• Source document
The "positional relationship between the camera and the person" was also a huge problem in addition to their orientation. The distance between people's joints would change depending on whether they were filmed looking down from above or captured from a head-on position. Moreover, a person who was close to the camera would appear in different size from someone who was at a distance. We solved this problem using a method which estimates people's physical height. Based on a person's skeletal information, we estimate that person's height when standing upright on screen, or in other words their physical height, to accurately compensate for the inter-joint information. In this way, we became able to extract video information captured in three dimensions as two dimensional skeletal data regardless of the orientation.
In addition, it was also a problem of "speed/frame rate" for video processing. For example, even for the same hand raising motion, while one person may raise their hand slowly, another person may raise it quickly. While the person who moves slowly is recorded in many frames, the person who moves quickly is only recorded in a few frames. The same problem occurs even when the camera frame rate setting is different, but detecting similarity in these conditions becomes difficult. To deal with this issue, we came up with a method that extracts the key frames representing the change characteristics. Instead of looking at a series of movements, we focus only on the frames with significant changes such as the point where an arm starts to raise. As a result of doing so, we were able to create a technology which does not rely on the movement speed or camera frame rate.
Liu: In addition, the person tracking technology developed at NEC Laboratories America is also a significant factor. By also adopting a technology that determines whether or not it is the same person in the video, the accuracy of this new technology dramatically increased. This new technology was created by the synergies through combining NEC's unique similar action detection technology developed by Mr. Yoshida with the “profiling across spatio-temporal data” technology and the tracking technology.
Capable of analyzing videos while protecting privacy
― In what ways can this new technology be applied?
Liu: I think that it can be applied in various different fields. Naturally, it can be applied to crime prevention and monitoring, and as well as applications to marketing. For example, if a person is raising their hands in front of a retail store shelf, you would understand that they are reaching for the shelf to pick up a product. This would indicate that they are interested in the product.
Yoshida: If you were to detect the number of times that they engaged in the act of extending their hands in front of the shelf, you would likely be able to extract data which represents how many people were interested in that product. Moreover, because such insights can be derived based only on the skeletal information, it can be operated in a way which takes privacy into consideration. If you only wish to capture the number of times that people reached for the shelves, it would be no problem to even delete the video in which the people appear.
Liu: As in this product interest example, I think that our video analysis technology is significant for the ability to show unknown and useful information which we would not notice just by looking at videos. We call these forms of value which are hidden within video, "insights," and going forward we have a vision that will converge not only people but people and items as well as the two axes of space and time as we hope to develop technologies that can present more valuable insights from videos.

• Problems to solve
(A) According to the video analysis interview, what method solved the problem of the camera's position relative to the person?
(B) List the technologies that the video analysis interview says were combined to create the new technology.

[Dataset entries]
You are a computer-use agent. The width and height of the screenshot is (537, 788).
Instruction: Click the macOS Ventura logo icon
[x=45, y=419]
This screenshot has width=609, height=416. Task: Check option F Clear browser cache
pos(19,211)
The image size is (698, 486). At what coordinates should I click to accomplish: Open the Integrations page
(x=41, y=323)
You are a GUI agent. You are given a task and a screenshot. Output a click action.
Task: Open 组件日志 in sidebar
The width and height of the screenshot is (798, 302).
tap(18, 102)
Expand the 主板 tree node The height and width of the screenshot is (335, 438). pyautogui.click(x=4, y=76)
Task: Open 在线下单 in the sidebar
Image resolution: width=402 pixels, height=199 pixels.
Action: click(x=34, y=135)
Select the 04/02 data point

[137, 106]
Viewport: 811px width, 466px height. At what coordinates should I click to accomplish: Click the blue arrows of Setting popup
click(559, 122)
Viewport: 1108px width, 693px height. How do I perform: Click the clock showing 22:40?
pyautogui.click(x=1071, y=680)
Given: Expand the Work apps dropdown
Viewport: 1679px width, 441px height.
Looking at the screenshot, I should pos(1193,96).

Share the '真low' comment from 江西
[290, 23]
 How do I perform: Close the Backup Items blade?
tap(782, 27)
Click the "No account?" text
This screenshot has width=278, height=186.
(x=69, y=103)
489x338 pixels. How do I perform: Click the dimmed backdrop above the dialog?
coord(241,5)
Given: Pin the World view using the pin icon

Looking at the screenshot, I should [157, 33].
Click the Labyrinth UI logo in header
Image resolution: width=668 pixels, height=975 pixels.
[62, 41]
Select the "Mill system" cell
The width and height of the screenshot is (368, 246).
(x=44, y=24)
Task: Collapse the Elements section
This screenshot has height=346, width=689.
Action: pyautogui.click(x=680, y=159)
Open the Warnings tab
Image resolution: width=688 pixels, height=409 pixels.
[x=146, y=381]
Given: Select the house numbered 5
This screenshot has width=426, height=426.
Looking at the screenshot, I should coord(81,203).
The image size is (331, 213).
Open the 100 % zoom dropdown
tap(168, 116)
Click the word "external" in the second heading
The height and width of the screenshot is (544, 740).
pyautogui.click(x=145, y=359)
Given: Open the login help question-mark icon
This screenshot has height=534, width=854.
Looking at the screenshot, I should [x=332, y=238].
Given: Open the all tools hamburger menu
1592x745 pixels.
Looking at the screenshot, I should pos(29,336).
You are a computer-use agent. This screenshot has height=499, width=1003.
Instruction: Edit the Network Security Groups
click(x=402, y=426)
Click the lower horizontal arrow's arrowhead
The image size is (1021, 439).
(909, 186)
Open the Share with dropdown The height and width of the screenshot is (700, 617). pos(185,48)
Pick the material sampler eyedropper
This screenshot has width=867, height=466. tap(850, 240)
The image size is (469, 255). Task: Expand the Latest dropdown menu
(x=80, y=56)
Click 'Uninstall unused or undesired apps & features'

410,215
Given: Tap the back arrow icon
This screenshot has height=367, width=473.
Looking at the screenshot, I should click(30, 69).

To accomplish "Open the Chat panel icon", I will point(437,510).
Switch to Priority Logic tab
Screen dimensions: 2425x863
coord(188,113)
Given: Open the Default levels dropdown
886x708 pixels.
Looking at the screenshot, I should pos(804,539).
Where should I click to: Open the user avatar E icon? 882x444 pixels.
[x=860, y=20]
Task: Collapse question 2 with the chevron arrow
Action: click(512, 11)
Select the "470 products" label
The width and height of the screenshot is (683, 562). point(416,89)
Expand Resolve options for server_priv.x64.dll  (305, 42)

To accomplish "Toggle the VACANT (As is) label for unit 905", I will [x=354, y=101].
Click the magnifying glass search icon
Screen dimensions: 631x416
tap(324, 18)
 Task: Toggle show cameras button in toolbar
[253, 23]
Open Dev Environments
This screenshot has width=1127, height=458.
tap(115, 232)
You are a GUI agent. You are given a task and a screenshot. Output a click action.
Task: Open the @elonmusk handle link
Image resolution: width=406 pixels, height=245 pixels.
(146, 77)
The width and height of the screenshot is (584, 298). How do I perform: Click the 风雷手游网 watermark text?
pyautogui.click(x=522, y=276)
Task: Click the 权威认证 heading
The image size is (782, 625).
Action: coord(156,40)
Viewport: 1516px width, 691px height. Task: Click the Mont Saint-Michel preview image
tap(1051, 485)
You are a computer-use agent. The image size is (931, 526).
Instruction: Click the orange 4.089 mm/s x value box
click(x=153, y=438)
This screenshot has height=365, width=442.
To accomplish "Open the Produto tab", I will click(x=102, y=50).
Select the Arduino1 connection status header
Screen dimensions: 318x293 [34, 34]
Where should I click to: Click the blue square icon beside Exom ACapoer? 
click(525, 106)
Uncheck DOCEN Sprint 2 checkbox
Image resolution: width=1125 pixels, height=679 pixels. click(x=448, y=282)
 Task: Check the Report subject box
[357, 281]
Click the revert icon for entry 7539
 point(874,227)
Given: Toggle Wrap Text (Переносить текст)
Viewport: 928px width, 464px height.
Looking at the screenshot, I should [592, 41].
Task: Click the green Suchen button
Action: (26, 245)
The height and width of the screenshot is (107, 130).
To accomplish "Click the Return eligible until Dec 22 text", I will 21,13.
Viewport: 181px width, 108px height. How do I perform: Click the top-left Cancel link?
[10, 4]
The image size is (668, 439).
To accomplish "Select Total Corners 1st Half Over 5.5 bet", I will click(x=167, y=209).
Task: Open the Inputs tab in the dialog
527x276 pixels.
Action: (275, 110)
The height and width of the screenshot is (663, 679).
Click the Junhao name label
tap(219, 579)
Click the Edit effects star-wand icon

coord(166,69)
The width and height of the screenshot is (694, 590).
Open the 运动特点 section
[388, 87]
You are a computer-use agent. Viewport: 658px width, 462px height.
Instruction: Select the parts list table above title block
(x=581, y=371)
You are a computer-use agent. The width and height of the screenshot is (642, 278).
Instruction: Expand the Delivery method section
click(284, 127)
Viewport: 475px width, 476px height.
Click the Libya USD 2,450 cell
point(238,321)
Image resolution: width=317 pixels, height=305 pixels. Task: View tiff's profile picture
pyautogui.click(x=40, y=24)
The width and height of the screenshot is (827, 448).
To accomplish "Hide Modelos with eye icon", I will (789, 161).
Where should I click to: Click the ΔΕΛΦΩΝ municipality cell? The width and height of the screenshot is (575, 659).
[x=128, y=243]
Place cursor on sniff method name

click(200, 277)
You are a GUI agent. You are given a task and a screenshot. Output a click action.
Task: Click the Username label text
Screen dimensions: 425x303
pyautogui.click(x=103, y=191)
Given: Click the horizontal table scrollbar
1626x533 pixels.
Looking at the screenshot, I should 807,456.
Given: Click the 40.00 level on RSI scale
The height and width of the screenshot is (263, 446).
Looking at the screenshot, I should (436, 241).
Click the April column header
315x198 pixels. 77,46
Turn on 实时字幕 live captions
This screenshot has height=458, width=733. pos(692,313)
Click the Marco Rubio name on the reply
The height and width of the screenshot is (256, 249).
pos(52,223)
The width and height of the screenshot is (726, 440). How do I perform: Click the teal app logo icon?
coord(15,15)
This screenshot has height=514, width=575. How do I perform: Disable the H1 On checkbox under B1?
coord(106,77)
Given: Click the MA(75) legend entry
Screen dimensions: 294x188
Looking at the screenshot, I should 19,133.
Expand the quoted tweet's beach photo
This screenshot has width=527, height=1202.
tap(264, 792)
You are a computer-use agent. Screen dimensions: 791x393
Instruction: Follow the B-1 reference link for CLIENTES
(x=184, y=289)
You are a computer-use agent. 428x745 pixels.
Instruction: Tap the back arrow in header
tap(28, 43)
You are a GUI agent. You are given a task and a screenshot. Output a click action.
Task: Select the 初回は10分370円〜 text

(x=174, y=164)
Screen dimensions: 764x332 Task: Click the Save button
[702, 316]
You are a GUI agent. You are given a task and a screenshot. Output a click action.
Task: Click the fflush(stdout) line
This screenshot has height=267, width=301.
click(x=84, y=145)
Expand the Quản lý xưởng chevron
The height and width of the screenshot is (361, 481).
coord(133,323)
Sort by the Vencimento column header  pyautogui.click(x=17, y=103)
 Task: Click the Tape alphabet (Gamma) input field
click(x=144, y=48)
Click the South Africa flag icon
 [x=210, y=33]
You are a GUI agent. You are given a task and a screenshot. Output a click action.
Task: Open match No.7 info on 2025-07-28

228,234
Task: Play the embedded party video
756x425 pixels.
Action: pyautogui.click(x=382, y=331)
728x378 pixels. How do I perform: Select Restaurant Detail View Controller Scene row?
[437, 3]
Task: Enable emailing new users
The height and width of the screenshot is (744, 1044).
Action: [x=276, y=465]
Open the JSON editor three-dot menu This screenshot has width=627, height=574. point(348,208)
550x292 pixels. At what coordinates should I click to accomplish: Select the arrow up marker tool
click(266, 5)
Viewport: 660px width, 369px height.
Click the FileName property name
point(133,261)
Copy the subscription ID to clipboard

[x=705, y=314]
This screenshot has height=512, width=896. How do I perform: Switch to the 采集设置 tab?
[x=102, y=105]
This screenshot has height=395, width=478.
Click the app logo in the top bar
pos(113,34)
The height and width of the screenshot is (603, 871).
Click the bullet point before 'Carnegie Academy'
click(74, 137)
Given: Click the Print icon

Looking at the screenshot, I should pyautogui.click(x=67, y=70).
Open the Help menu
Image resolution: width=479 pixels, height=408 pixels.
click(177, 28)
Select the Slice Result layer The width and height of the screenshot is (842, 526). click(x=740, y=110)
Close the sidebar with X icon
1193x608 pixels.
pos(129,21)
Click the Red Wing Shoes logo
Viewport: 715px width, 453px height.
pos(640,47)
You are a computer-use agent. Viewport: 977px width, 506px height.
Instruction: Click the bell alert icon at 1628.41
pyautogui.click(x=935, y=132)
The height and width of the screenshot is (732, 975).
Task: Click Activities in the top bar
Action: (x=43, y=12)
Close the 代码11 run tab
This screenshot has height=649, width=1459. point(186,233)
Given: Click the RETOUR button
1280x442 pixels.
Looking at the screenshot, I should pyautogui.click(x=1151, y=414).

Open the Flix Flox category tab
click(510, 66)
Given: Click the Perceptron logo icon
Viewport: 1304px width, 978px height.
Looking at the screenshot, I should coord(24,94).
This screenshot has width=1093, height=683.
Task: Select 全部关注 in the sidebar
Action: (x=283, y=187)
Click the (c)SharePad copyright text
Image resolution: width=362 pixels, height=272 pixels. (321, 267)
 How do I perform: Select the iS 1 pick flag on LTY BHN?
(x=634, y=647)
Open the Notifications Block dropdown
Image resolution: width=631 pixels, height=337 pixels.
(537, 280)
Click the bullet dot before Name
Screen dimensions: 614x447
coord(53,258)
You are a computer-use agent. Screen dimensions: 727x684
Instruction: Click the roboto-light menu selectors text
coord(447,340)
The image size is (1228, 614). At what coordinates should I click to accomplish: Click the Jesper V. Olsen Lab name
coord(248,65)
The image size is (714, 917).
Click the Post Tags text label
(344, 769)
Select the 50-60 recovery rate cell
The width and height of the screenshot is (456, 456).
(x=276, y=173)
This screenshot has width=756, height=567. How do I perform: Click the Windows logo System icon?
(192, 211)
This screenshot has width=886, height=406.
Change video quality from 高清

• Results for each task
(A) A method that estimates a person's physical height from their skeletal information.

(B)
- NEC's similar action detection technology developed by Mr. Yoshida
- The "profiling across spatio-temporal data" technology
- The person tracking technology developed at NEC Laboratories America